Our chef for the event was Wendi James – I had met her at a prior cooking class at the Hill Center a few months before teaching a pasta class – she’s a very good cooking teacher with really great presentation skills (in other words, she uses plain English!) so it was easy to understand her directions. The recipes were for:
- Smoked Chicken in Bacon Cream Sauce
- Mashed Sweet Potatoes
- Vanilla Vinaigrette
- Butterscotch Bread Pudding
Little pointers along the way made it educational – for example, to make “lardons” (in essence crispy bacon pieces), Wendi said it’s best to start with a pan on low heat vs high heat. See, I always start with a hot pan – it’s just my way of getting food started quickly..but that’s actually a bad idea if you’re trying to render fat – so it makes more sense to put the bacon pieces in a low heat pan to let the fat melt and create “oil” and slowly crisp the exterior. Hmmm, good lesson!
Of course, my friend Emily is Kosher – and two immediate problems came to mind: 1)bacon! and 2)meat and dairy at the same meal..Emily was a real trooper (I swore to her – I had no idea what the dishes would be!) and she simply ate the chicken prepared without the bacon (I highly doubt the meal was even close to Kosher – Such is Life!)
So how did the Scotch and food pairing go? Well, of course, I had to raise my hand and ask Craig, Glenlivet’s Brand Ambassador how he suggested that Scotch and food be paired. His answer was also pretty insightful: the 18 Year Old Glenlivet is a rounder/mellower style of Scotch than the Nadurra which is full “Cask” strength and uses only Bourbon barrels (the 18 Year gets both Sherry and Bourbon barrel aging). Also one other quick point: Glenlivet uses minimal if any peat-smoked grains, so the smokyness of the Scotch is really not a factor. The 18 year went well with the bacon/cream sauce and the smoky chicken, but even better with the mashed Sweet Potatoes because they had orange zest in the ingredients – that really made it pair beautifully! Since the Nadurra is a more aggressive style, you need something to either cut the intensity or match it – so cheese being a fat often is paired with it, but also desserts – he mentioned chocolate is a great pairing, but I noticed the butterscotch sauce in the Bread Pudding sort of tamed the flames of the Scotch. When I looked at the recipes, I noticed: smoke, vanilla and butterscotch – these are noteworthy components of the Whisky aging process, so it just makes sense that using these in cooking will pair well..
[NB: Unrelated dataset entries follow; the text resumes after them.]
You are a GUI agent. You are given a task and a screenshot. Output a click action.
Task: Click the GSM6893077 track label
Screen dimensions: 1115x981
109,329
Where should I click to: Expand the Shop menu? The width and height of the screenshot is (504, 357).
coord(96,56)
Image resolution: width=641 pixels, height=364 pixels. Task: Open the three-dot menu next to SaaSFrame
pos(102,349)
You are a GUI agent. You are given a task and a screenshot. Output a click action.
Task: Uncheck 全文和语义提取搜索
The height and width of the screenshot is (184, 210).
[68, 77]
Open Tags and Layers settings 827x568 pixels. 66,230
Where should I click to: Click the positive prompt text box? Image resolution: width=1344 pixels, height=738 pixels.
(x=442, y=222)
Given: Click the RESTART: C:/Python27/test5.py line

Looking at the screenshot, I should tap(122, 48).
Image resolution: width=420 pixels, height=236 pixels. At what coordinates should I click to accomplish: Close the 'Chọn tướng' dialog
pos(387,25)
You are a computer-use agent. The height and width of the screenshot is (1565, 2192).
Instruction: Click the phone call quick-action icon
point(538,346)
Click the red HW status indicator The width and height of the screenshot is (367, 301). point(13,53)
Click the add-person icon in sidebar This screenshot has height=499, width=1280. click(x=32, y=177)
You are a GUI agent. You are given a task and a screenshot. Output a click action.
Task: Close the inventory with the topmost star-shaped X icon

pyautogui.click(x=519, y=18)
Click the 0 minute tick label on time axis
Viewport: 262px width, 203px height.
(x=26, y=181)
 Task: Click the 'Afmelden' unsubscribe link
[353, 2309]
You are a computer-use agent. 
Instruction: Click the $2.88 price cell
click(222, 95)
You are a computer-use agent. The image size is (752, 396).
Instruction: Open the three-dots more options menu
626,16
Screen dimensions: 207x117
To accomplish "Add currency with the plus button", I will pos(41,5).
Conclusion: Glenlivet, Culinaerie and everyone staffing the event did a bang up job of presenting Scotch as a wonderful addition to a meal – not just a drink to be enjoyed by itself. I suggest you look for these type of events in your city..and of course if you live in Washington, D.C., check out the TasteDC site for cooking classes and these type of events – Cheers!